* [Фрагмент текста]:

■ ■ ■

Авиация и жизнь
(Окончание. Начало в № 7/2002г.)
Впереди сел офицер с папкой в руках, возле меня – охранники с револьверами. Поехали за город. У меня сложилось ощущение, что везут на расстрел, но привезли в Воронеж – и сразу на допрос.
С 13 июля по 18 сентября меня допрашивали, применяя метод бессонницы – не давали спать днем в камере, ночью – у следователя. Только в ночь с субботы на воскресенье удалось поспать. Сидя на стуле я засыпал, а следователь будил с угрозой избиения. От меня требовали подписать приготовленный протокол об участии в контрреволюционной организации. Не добившись результата, меня этапировали в Сталинград, т.к. там содержалась группа, состоящая из руководящих работников Сталинградской авиашколы – группа 'контрреволюционной организаци- и', в составе которой якобы состоял и я.
В Сталинград меня привезли тогда, когда следствие по группе, к которой меня хотели подключить, распалось, потому что все это было блефом. Решающую роль сыграло то, что 'руководителя' этой, так называемой, 'контрреволюционной' организации, свозили в Москву с целью дать очную ставку с заключенным уже начальником ВВС Алкснисом, чтобы усилить обвинение. Случилось так, что арестованного полковника Мейера в Москве посадили в тюрьму на Лубянке в ту же камеру, в которой содержался в то время конструктор А.Н. Туполев. Туполев расспросил Мейера о сущности его дела, о том, в чем его обвиняют, и порекомендовал отказаться от показаний, которые он вынужденно дал в Сталинграде. Мейер на первом же допросе на Лубянке заявил, что показания он давал вынужденно и они не соответствуют действительности. Мейера тут же этапировали обратно в Сталинград, где он способом перестукивания в тюрьме сообщил об этом тов. Старостину (комиссару школы), который также от показания отказался. В апреле 1940 г. состоялся суд военного трибунала. Суд, рассмотрев дело всей группы, вынес определение: 'За недоказанностью фактов преступления всех участников группы (10 человек) считать невиновными и из- под заключения освободить. Лиц, ведущих следствие, предать суду'.

■ ■ ■

* [Листинг данных]:
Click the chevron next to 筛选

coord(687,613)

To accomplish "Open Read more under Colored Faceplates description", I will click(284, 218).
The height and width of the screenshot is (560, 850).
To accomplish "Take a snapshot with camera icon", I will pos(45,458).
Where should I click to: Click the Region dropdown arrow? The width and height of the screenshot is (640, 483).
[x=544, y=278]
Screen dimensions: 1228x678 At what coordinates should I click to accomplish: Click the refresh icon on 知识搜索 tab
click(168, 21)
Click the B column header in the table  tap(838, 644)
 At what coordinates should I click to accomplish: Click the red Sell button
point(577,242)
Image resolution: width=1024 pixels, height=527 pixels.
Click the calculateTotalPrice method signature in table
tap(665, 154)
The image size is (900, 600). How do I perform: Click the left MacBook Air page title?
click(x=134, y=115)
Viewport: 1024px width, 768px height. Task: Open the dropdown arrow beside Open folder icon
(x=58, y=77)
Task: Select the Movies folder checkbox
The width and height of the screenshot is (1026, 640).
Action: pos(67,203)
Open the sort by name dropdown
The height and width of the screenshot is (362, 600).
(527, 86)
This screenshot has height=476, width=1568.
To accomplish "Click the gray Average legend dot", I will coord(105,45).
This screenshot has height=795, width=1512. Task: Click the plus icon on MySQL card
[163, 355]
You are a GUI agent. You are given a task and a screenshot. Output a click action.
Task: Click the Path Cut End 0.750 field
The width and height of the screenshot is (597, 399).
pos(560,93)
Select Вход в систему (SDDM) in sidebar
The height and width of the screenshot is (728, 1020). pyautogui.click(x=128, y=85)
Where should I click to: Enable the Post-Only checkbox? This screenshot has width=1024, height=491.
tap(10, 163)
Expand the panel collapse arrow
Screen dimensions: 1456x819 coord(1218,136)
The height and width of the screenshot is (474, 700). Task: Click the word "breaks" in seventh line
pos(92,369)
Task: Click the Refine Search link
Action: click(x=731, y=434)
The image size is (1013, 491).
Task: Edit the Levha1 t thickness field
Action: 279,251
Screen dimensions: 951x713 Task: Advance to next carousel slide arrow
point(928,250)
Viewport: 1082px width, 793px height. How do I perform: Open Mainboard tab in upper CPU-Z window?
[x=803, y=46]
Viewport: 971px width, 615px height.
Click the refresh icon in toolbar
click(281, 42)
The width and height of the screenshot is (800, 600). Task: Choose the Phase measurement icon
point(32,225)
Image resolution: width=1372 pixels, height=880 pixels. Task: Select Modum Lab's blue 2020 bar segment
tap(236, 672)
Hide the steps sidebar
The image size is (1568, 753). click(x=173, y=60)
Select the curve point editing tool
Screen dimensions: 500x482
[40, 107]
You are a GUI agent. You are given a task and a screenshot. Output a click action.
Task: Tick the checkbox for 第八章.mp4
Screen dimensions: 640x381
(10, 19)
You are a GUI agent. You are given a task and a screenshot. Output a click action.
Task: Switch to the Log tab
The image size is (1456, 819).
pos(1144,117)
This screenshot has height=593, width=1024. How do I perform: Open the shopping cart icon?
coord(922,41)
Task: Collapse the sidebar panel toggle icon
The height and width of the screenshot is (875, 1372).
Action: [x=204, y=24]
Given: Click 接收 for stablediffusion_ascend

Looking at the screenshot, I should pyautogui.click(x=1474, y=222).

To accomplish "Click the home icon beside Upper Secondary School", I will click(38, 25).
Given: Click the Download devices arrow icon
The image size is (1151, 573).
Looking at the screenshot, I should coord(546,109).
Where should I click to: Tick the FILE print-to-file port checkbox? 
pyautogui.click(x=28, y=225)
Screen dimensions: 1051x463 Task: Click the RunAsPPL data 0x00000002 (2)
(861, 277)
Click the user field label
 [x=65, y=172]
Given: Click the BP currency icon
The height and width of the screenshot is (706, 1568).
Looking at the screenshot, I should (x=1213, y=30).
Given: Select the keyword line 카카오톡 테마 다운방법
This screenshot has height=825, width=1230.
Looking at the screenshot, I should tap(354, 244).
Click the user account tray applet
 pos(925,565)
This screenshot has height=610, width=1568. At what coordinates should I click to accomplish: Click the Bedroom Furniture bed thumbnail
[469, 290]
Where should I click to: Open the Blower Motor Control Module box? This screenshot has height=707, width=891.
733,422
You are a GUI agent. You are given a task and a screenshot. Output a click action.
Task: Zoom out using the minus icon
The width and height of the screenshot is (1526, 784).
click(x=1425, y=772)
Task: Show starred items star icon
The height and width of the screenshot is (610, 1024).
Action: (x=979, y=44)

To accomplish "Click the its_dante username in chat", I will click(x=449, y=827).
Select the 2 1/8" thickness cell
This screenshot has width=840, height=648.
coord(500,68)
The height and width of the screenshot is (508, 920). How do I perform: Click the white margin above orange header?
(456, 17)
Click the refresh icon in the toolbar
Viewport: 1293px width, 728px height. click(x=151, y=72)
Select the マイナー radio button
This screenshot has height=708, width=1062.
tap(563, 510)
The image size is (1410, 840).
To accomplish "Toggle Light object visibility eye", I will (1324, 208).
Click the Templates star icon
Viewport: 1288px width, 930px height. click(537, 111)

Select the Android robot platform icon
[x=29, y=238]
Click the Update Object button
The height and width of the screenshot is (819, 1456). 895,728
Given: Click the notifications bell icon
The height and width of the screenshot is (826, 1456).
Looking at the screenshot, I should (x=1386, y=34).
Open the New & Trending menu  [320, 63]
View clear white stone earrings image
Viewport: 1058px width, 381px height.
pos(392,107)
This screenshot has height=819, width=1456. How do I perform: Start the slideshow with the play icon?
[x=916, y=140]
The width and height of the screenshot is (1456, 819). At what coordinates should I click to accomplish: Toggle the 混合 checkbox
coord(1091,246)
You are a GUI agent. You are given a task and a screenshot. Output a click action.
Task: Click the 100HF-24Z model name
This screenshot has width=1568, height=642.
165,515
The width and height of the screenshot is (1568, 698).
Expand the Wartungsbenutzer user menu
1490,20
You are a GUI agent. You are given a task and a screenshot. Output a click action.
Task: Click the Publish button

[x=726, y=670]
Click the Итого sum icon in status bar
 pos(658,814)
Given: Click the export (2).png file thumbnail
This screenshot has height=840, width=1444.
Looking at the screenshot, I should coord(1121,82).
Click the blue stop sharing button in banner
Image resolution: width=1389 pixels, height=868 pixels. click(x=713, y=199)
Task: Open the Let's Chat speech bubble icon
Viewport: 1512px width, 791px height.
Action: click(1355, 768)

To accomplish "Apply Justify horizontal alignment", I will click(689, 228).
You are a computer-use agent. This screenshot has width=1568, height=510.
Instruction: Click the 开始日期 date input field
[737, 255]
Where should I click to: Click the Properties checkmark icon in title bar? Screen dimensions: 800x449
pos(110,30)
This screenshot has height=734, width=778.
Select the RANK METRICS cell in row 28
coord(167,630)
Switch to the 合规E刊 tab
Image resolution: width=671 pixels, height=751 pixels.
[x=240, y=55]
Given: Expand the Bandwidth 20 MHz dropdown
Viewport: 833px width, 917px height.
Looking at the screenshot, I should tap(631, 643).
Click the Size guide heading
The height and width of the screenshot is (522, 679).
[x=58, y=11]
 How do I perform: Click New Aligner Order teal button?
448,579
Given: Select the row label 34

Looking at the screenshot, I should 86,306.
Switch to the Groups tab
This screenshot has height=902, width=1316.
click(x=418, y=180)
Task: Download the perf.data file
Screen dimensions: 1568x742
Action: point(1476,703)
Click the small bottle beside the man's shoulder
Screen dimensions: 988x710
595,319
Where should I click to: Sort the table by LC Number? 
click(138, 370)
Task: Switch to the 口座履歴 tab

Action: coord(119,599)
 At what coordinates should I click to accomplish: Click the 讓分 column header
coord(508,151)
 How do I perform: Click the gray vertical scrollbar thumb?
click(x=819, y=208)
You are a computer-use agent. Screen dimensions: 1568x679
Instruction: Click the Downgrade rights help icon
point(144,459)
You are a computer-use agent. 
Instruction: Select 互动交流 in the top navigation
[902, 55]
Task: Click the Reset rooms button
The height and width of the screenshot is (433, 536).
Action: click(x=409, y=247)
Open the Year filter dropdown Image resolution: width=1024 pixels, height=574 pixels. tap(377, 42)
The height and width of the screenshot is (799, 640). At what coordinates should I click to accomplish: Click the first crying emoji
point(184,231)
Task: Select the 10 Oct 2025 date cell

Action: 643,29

■ ■ ■

* [Условие задачи]: С кем, согласно фрагменту текста, оказался в одной камере на Лубянке арестованный полковник Мейер?

* [Полное решение]: С конструктором А.Н. Туполевым.